Immediately, you in the Florida-know will be aghast at such an idiotic title. Disney?? Surely even a fool such as myself must know that Disney World is nearly 400 km away from Miami in this gun-loving, alligator-ridden, voting-booth-malfunctioning state.

Bulls on wheels move faster than bulls on feet

That's true. But the spirit is alive and well these 400 km away, where the sun shines hotter, the music plays louder, and only peasants drive cars whose names don't end in -ini, -ari, or -entley. There might not be Donald Duck down here, but on the other hand there are a lot of supporters for Donald Trump, both politically and also domestically, if you can call it that. Only 10 minutes from me are three of his towers, with thousands of people supporting him even if they don't think there should be a giant wall built between 'murica and Mexico. But Trump aside, Miami is deeply in a Disney state of mind.

With Disney, it's all about fantasy. Go to Tomorrow Land or Space Mountain or whatever the hell world you'd like, and for a short time your problems are suspended and you can believe that mice are nice and tall and smiling, and all the rest. I guess, writing it like that, it has a similar appeal as alcohol and drugs. Maybe marijuana is getting a bad rap – Disney World is the gateway drug. I won't push that theory too far though because I'll surely be slapped by a heavy lawsuit, if I won't already be for not using a © after every instance of their name. I am living on the edge.

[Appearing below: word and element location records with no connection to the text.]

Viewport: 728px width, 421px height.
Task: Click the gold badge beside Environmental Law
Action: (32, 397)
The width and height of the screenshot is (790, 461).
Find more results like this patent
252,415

But all this lawsuit business aside – you take kids for whom Disney World is realer than Real World, wait 20 or 30 years, give them an expendable income, and ¡presto! I give you Miami.

Please note the airplane-towed-billboard. You say 'empty sky' I say 'wasted advertising opportunity'. Next, we will put something on that bro's back.

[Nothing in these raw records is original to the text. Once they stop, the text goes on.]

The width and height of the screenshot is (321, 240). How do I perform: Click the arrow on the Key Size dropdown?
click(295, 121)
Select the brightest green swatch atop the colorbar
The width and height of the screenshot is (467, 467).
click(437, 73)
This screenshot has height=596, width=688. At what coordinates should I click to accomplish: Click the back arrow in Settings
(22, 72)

Here's my sense of what's going on down here. There's a pretty small group of near-royalty who like spending time here for the weather and all the nice other luxuries on offer. For these folks, having to use money is just an inconvenience that acts as a lag between a desire and its fulfillment. In the game of limited resources, they've won. But that might be 2 or 3 percent of the folks milling about down here. Maybe that's even a generous number. And the rest? Well it's really hard to tell who is who and what is what, because they're pros at putting on a show of being in that caste.

So what. In one way or another that's society.

But what's different down here is that every business seems to not only be in on the scheme, but they're really pushing it along. Everyone looks sharp as a german knife and clean as a whistle and perfectly distant from any known problem – first-world ones included – and for whatever time you're down here you can live in that fantasy land that mice are nice and you're a king.

Everyone's in quiet cahoots about this, I'm pretty sure. A bar (and I can't blame them) might decide they'll charge quintuple for a drink, and when your 'tender announces the price with a straight face (always with a straight face, this is a joke that can't be acknowledged), if you balk or even hesitate as you reach for your money, you've shown your hand. You're not really royalty, so off with your head! 

On the one hand, people are being absolutely screwed and can't do a thing about it, because this is the price of feeling like a king. I guess you can call it an admission price to get into the palace. Really, though, this isn't something to lose sleep over. This isn't exploitation of powerless people, it's exploitation of powerful people.

Maybe this is the place where dreams come true, after all.

On the other hand, though, there really is some nice life to enjoy down here, and there's something to be said for using Times New Roman when in Rome. While the heat is on and my parka is away, I, too am a king. 

Serfdom may resume when I'm back in subzero temperatures.